INFORMATION -
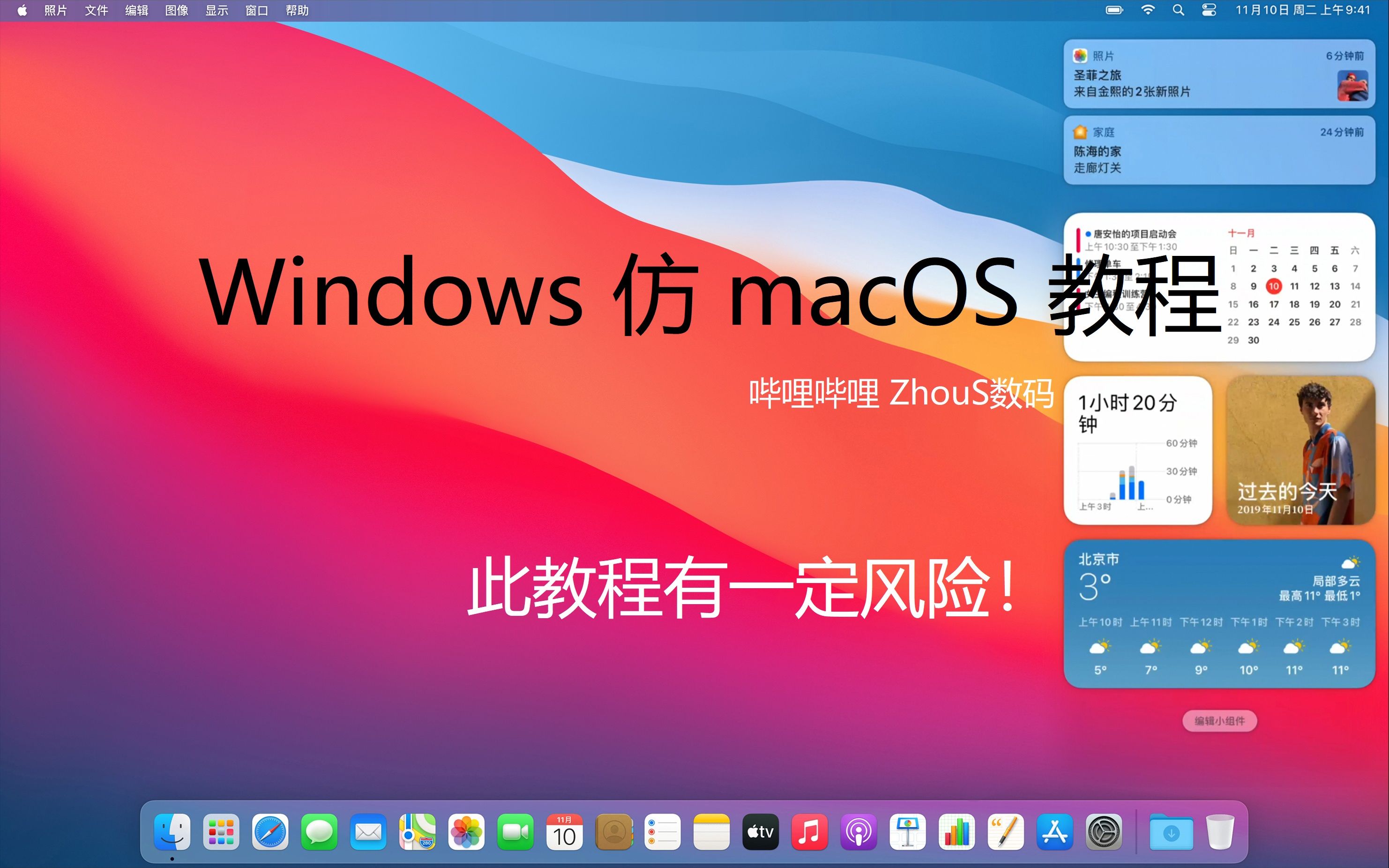Open the Music app in dock
The height and width of the screenshot is (868, 1389).
(809, 832)
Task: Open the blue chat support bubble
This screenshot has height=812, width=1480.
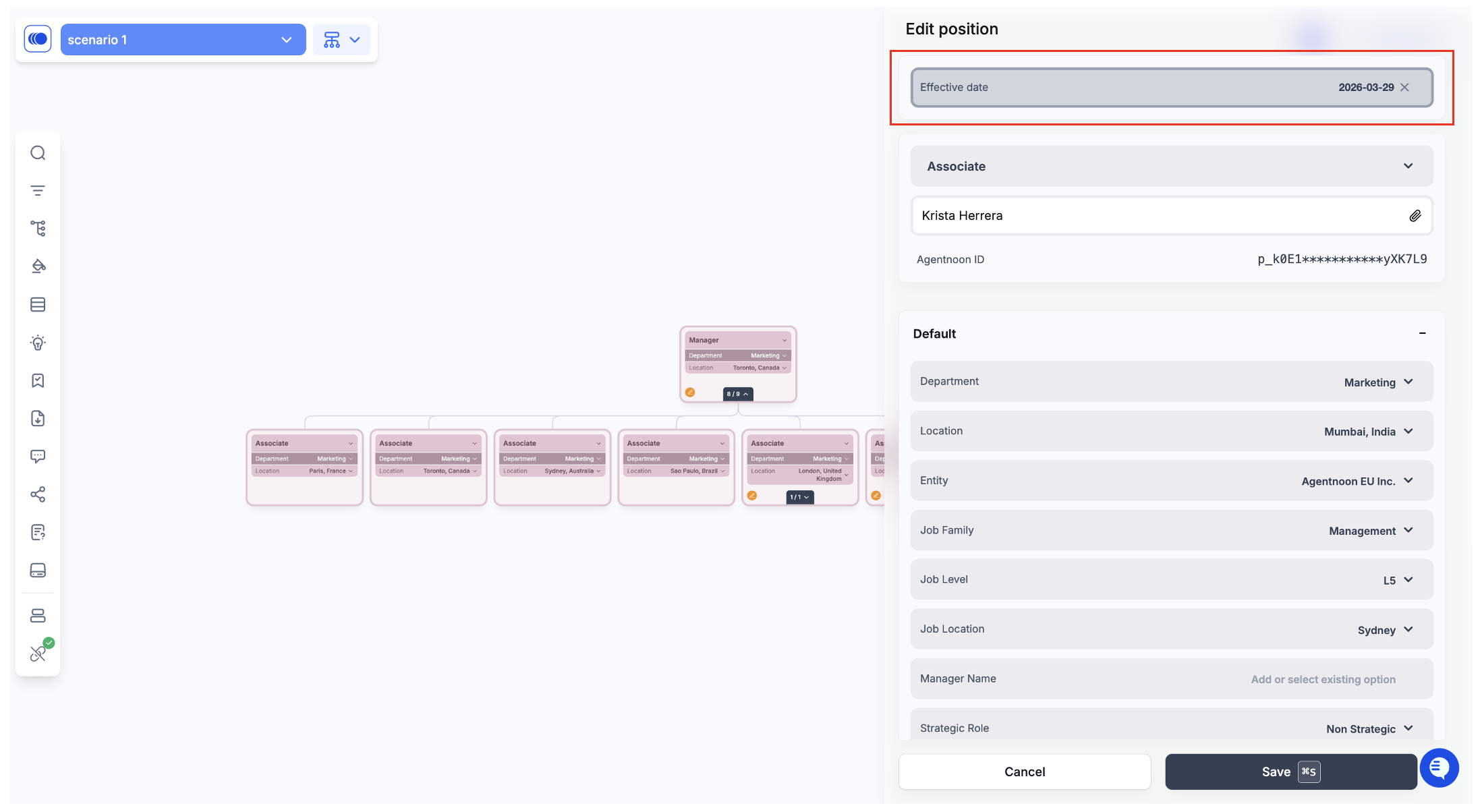Action: 1438,767
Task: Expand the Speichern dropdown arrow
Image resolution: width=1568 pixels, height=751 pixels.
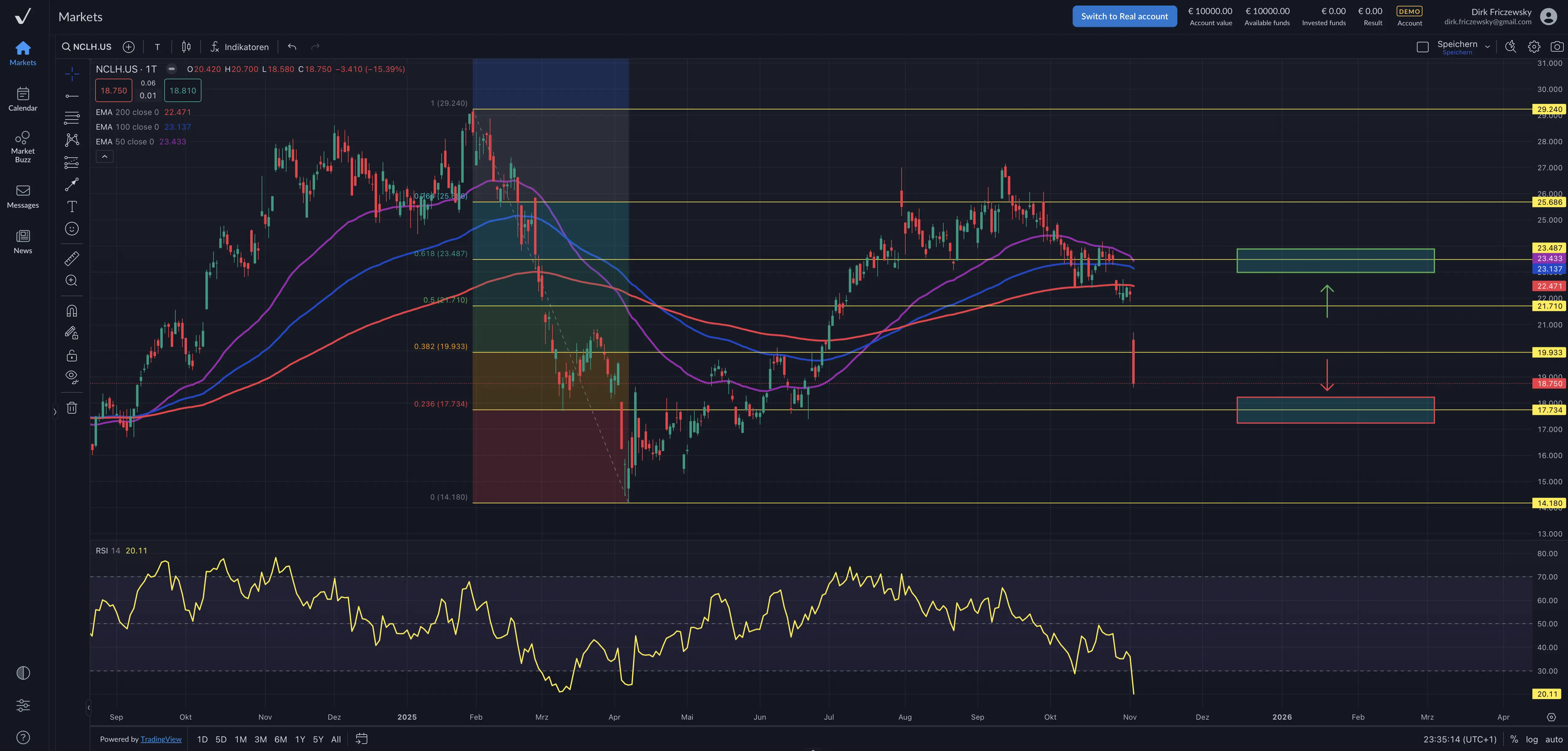Action: tap(1487, 47)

EXERCISE AIM -
What you set down should be exactly the lines from the line containing "This screenshot has height=812, width=1480." to the last line of the entries above, both included, with no pictures.

EXPECTED OUTPUT -
This screenshot has height=812, width=1480.
Action: 1438,767
Task: Expand the Speichern dropdown arrow
Image resolution: width=1568 pixels, height=751 pixels.
Action: tap(1487, 47)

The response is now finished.